■ Exercise ■
Please copy out the records that follow, word for word.

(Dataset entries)
..............................

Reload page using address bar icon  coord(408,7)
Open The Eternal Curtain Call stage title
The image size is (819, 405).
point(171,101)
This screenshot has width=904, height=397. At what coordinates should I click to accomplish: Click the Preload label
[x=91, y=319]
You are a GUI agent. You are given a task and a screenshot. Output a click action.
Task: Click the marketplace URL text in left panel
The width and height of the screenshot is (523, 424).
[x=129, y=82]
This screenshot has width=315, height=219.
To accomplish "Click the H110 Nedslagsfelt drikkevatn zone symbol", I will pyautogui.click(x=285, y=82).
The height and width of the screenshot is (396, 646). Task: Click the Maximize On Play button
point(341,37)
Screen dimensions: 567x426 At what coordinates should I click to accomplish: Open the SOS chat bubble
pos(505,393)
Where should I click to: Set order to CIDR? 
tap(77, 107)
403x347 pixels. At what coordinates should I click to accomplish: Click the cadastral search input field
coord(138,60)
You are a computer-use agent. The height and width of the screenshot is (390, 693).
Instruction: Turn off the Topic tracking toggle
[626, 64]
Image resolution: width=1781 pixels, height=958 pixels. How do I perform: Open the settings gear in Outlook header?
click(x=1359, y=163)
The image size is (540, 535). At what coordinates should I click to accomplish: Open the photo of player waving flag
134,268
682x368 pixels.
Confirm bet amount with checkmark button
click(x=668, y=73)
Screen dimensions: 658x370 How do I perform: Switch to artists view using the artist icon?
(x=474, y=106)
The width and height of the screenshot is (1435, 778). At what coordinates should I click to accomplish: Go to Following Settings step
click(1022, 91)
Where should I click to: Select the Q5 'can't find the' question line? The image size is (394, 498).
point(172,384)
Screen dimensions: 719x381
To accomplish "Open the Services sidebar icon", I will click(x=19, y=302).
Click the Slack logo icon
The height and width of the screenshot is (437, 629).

..............................

■ Result of the exercise ■
Reload page using address bar icon  coord(408,7)
Open The Eternal Curtain Call stage title
The image size is (819, 405).
point(171,101)
This screenshot has width=904, height=397. At what coordinates should I click to accomplish: Click the Preload label
[x=91, y=319]
You are a GUI agent. You are given a task and a screenshot. Output a click action.
Task: Click the marketplace URL text in left panel
The width and height of the screenshot is (523, 424).
[x=129, y=82]
This screenshot has width=315, height=219.
To accomplish "Click the H110 Nedslagsfelt drikkevatn zone symbol", I will pyautogui.click(x=285, y=82).
The height and width of the screenshot is (396, 646). Task: Click the Maximize On Play button
point(341,37)
Screen dimensions: 567x426 At what coordinates should I click to accomplish: Open the SOS chat bubble
pos(505,393)
Where should I click to: Set order to CIDR? 
tap(77, 107)
403x347 pixels. At what coordinates should I click to accomplish: Click the cadastral search input field
coord(138,60)
You are a computer-use agent. The height and width of the screenshot is (390, 693).
Instruction: Turn off the Topic tracking toggle
[626, 64]
Image resolution: width=1781 pixels, height=958 pixels. How do I perform: Open the settings gear in Outlook header?
click(x=1359, y=163)
The image size is (540, 535). At what coordinates should I click to accomplish: Open the photo of player waving flag
134,268
682x368 pixels.
Confirm bet amount with checkmark button
click(x=668, y=73)
Screen dimensions: 658x370 How do I perform: Switch to artists view using the artist icon?
(x=474, y=106)
The width and height of the screenshot is (1435, 778). At what coordinates should I click to accomplish: Go to Following Settings step
click(1022, 91)
Where should I click to: Select the Q5 'can't find the' question line? The image size is (394, 498).
point(172,384)
Screen dimensions: 719x381
To accomplish "Open the Services sidebar icon", I will click(x=19, y=302).
Click the Slack logo icon
The height and width of the screenshot is (437, 629).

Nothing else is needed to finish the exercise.